You could ask your lawyer about the possibility of appealing against the plus valia bill, as you have sold at a loss. But as I explained earlier, the Ayuntamientos generally insist on the bill being paid first, then an appeal for a refund being lodged. That will incur further legal expenses for you, and you should ask your lawyer whether they think there is a genuine possibility of the appeal succeeding. Although if they just want to make more money, they'll not want to dissuade you from putting in an appeal, it doesn't matter to them whether it succeeds or not as they get paid either way.


----------



## Miss Jones11 (Jul 13, 2020)

Yes all very complicated. As you say _‘’bought at the top of the market in 2007 then a severe property market crash’’_ but at the same time land prices have significantly increased in this market crash.

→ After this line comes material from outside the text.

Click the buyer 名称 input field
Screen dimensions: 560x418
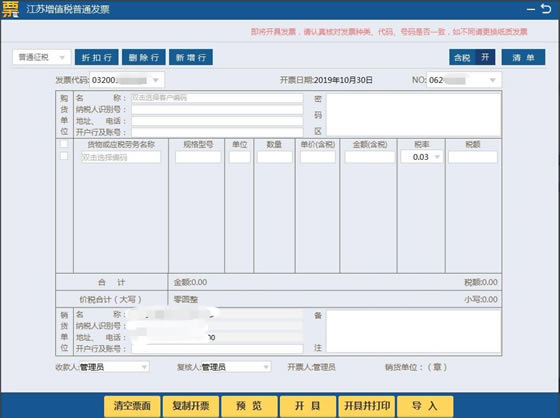click(217, 98)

Does anyone on the forum really believe and agree that land values have dramatically increased during the property market crash, or could they have also gone down in value by 50% like some inland properties.

Is the whole thing an unspeakable scam, but criticism of Spain is not allowed on the forum? In China and Nigeria I would expect it, but where are the EU authorities looking whilst EU citizens are being scammed.

If this happened in France or the UK citizens would riot.

I did mention an appeal to my lawyer; he immediately took my purse out of my bag and had my credit card in his machine, I refused to give the PIN.


----------



## Lynn R (Feb 21, 2014)

Miss Jones11 said:


> Y
> 
> Is the whole thing an unspeakable scam, but criticism of Spain is not allowed on the forum?


Who has attempted to stop you? All I have done is to try to give information about what the plus valia tax is, how it's calculated (which you asked about) and what the current legal position is regarding people being required to pay it when they have sold at a loss.

People could pat you on the back and say oh yes, it's terrible, shouldn't be allowed, all you like but that wouldn't change the factual situation.


----------



## Overandout (Nov 10, 2012)

Catastral values in Spain have risen in almost all areas since 2008 as the continuous revision of them does not stop just because of a recession.

You will have noted maybe that although there was a huge market crash in 2008, the inflation figures for the 12 year period since then are still positive. You need to see catastral values as a similar progression.

The plus-valia taxation system was in place when you purchased your property so it doesn't really look as if Spain has treated you unfairly, rather that you didn't really understand what the effect of your transactions would be.

In the UK (as you seem intent on comparing) you don't pay tax on purchasing a 2nd hand car, here you do. It's the way it is, the law of the land if you like.

I know you have just come on here to vent steam, but really there is little you can do about it, particularly if you expect a legal challenge against the system to be free!


----------



## Miss Jones11 (Jul 13, 2020)

Overandout said:


> Catastral values in Spain have risen in almost all areas since 2008 as the continuous revision of them does not stop just because of a recession.
> 
> You will have noted maybe that although there was a huge market crash in 2008, the inflation figures for the 12 year period since then are still positive. You need to see catastral values as a similar progression.
> 
> ...


Thank you Overandout

If all you say is true and accurate I will go back to my buyer and ask for €500,000 and not €200,000. I will throw in my car and pay the tax.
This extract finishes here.